#### Brief:
All of the entries below should be printed exactly; the pictures are to be left out.

#### Material to process:

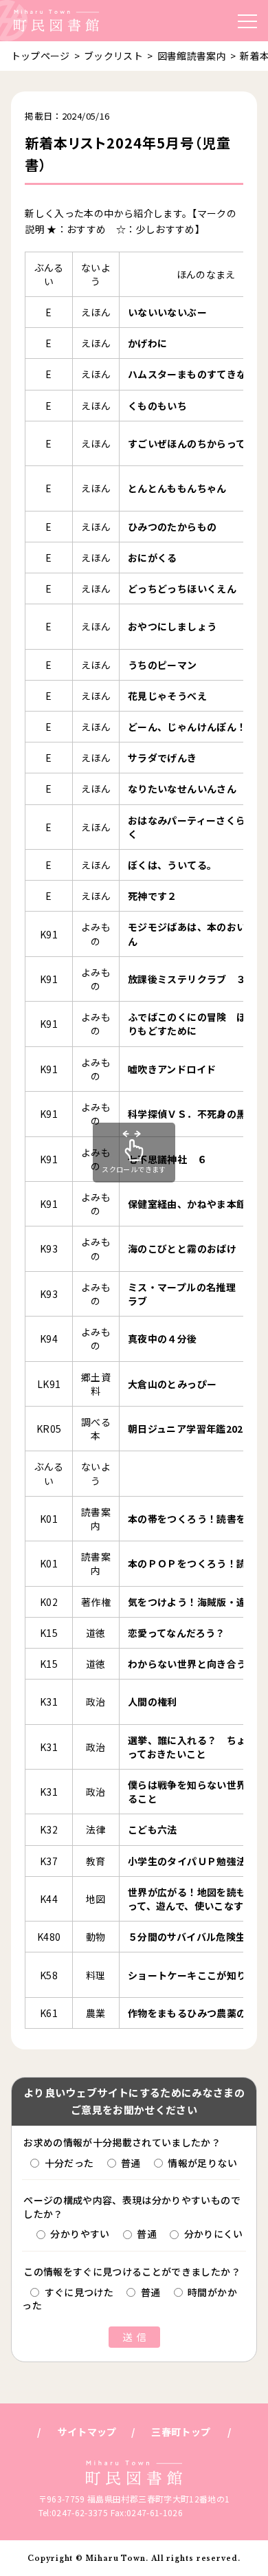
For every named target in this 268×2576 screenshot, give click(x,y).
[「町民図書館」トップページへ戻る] (56, 21)
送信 (136, 2337)
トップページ (40, 56)
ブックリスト (113, 56)
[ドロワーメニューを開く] (247, 20)
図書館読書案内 (191, 56)
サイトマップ (87, 2432)
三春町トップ (180, 2432)
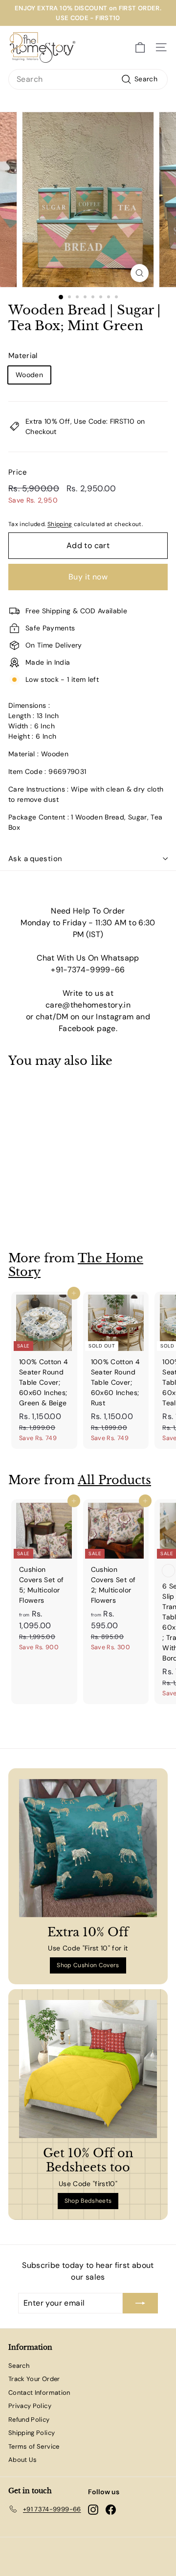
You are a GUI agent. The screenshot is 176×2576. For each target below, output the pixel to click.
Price (17, 472)
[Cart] (140, 47)
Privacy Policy (29, 2406)
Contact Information (39, 2392)
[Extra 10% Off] (88, 1848)
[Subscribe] (140, 2303)
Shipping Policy (31, 2433)
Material (23, 356)
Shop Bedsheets (88, 2201)
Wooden (29, 374)
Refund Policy (29, 2419)
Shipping (59, 524)
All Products (114, 1480)
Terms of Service (34, 2446)
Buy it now (88, 577)
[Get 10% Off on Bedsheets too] (88, 2069)
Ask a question (35, 859)
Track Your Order (34, 2379)
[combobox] (88, 79)
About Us (22, 2460)
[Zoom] (140, 273)
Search (18, 2365)
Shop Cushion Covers (88, 1965)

#### Answer to the exercise:
For every named target in this 268×2576 screenshot, give click(x,y).
[「町民図書館」トップページへ戻る] (56, 21)
送信 (136, 2337)
トップページ (40, 56)
ブックリスト (113, 56)
[ドロワーメニューを開く] (247, 20)
図書館読書案内 (191, 56)
サイトマップ (87, 2432)
三春町トップ (180, 2432)
You are a GUI agent. The screenshot is 176×2576. For each target below, output the pixel to click.
Price (17, 472)
[Cart] (140, 47)
Privacy Policy (29, 2406)
Contact Information (39, 2392)
[Extra 10% Off] (88, 1848)
[Subscribe] (140, 2303)
Shipping Policy (31, 2433)
Material (23, 356)
Shop Bedsheets (88, 2201)
Wooden (29, 374)
Refund Policy (29, 2419)
Shipping (59, 524)
All Products (114, 1480)
Terms of Service (34, 2446)
Buy it now (88, 577)
[Get 10% Off on Bedsheets too] (88, 2069)
Ask a question (35, 859)
Track Your Order (34, 2379)
[combobox] (88, 79)
About Us (22, 2460)
[Zoom] (140, 273)
Search (18, 2365)
Shop Cushion Covers (88, 1965)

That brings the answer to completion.